Let me tell you, when Presbyterians start to dance on the front stoop, you know that something big has happened.

"We got the contract, we got the contract, we got the contract, we got the contract," my father sang. It sounded like he was waiting for a full string orchestra to come in, something out of
The Sound of Music.

When he swept back inside, pirouetting my mother, it seemed the perfect moment to ask.

"Dad, could I have an advance on my allowance next week?"

"We got the contract, we got the contract, not on your sweet life, we got the contract."
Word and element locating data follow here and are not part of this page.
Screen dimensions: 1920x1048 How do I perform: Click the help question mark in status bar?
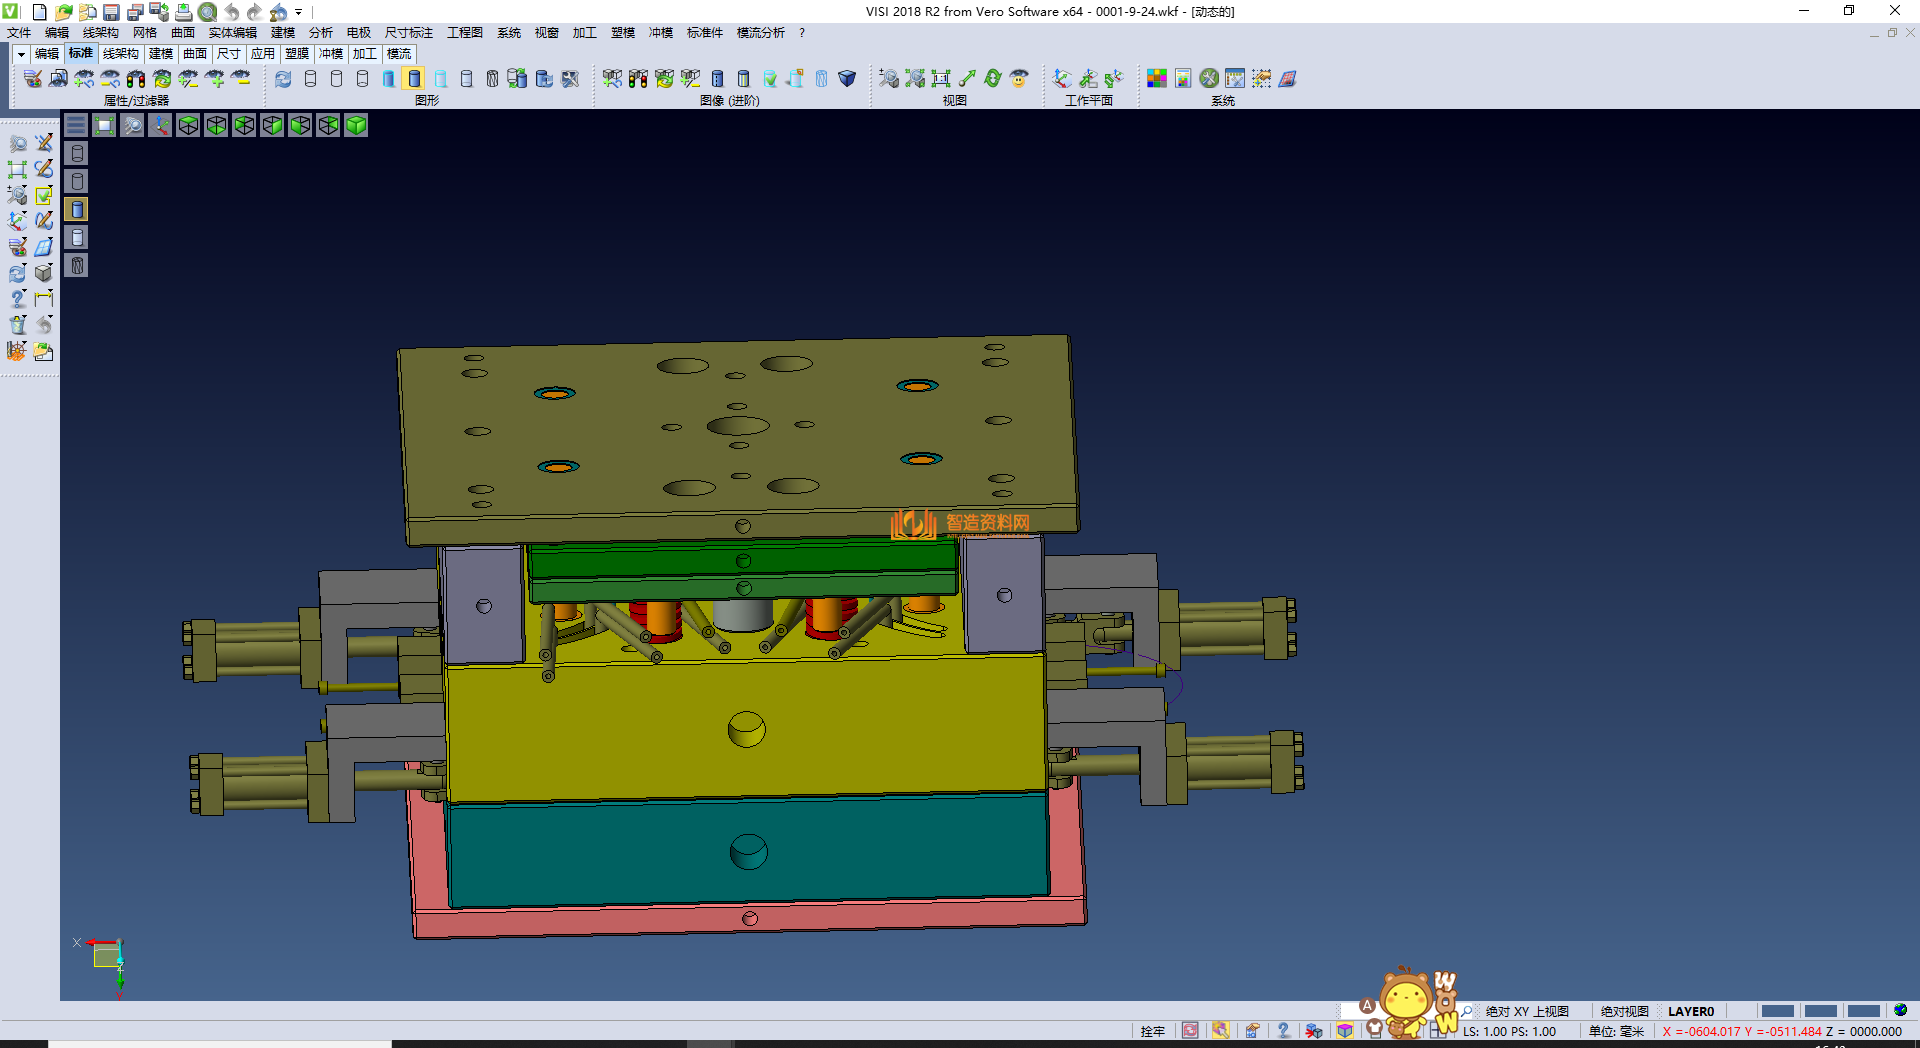tap(1283, 1031)
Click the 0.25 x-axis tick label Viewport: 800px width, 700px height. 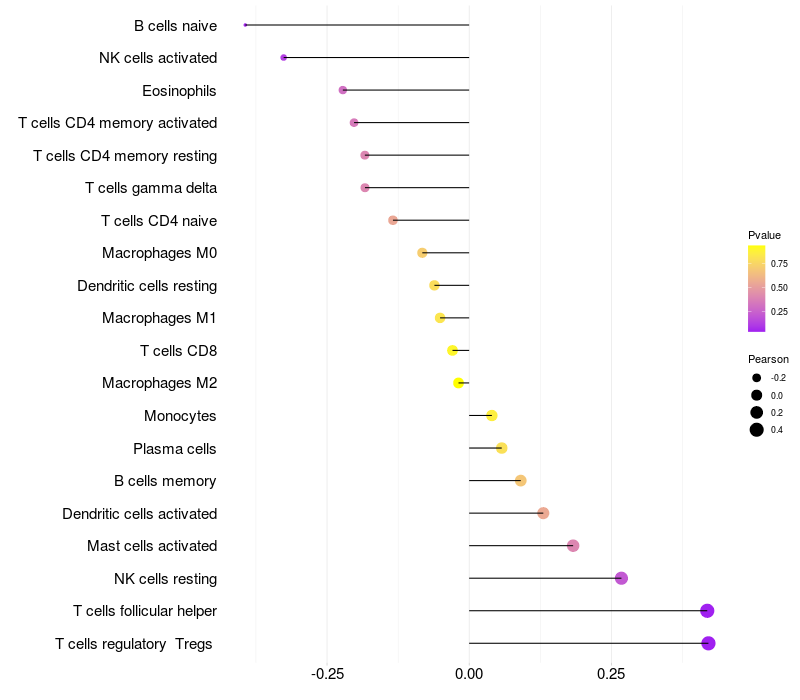click(611, 675)
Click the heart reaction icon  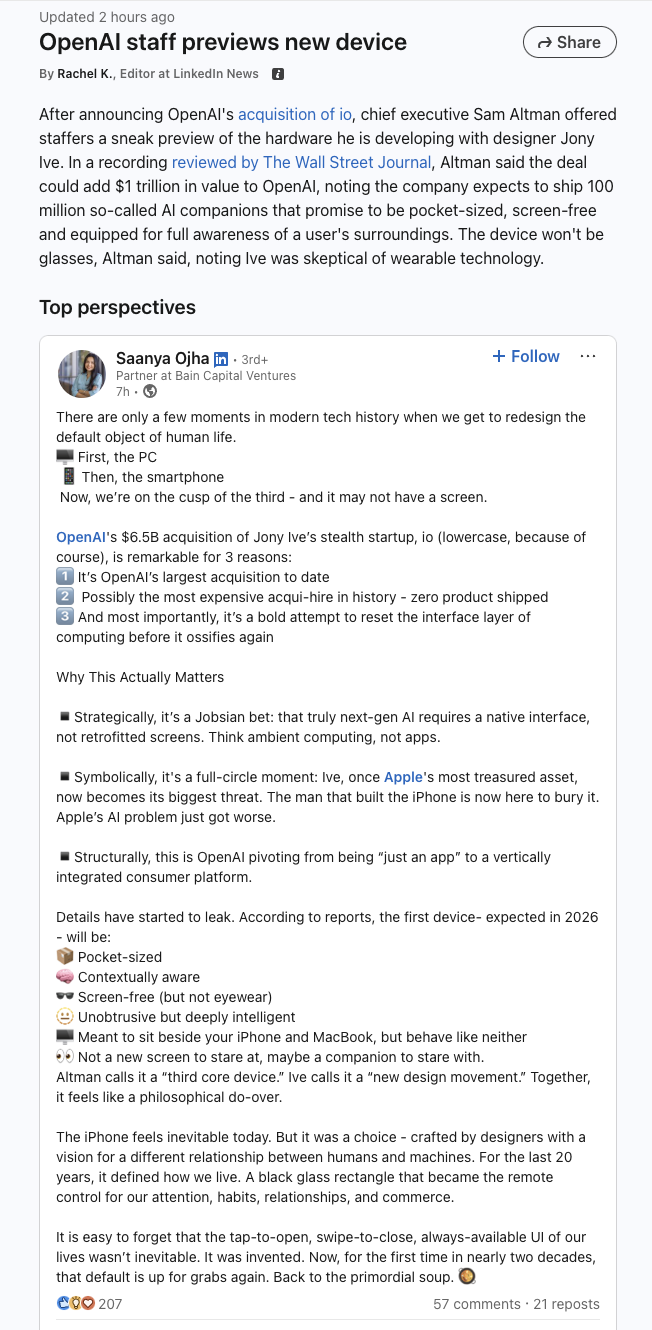pos(88,1303)
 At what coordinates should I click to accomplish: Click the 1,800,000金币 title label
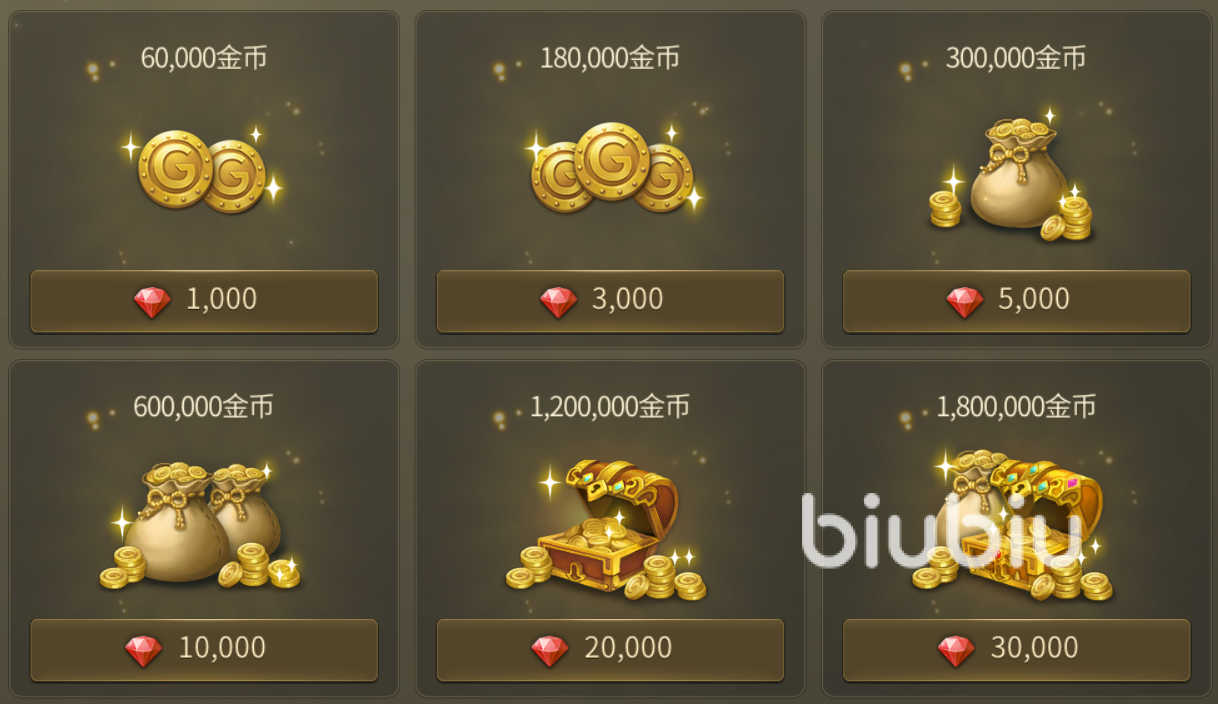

That night, I dreamed that Caliban sat at the foot of my bed, looking a lot like Danny Hupfer and telling me how I was going to end up all scurvy and blistered if I didn't get the cream puffs next week—the end of the three weeks I had promised. "Beware, beware," he said, and I decided I should.

So on Friday, I went to Goldman's Best Bakery and put two dollars and forty-five cents on the counter—all the money I had in the world.

"Two dollars and forty-five cents can buy a great deal," said Mr. Goldman. "So what is it you want to buy?"

"Twenty-two cream puffs," I said.

Mr. Goldman added up twenty-two cream puffs in his head.

"For that you need two more dollars and eighty cents."

"I need the cream puffs by next week."

"You still need two more dollars and eighty cents."

"I can work. I can wash dishes and stuff?."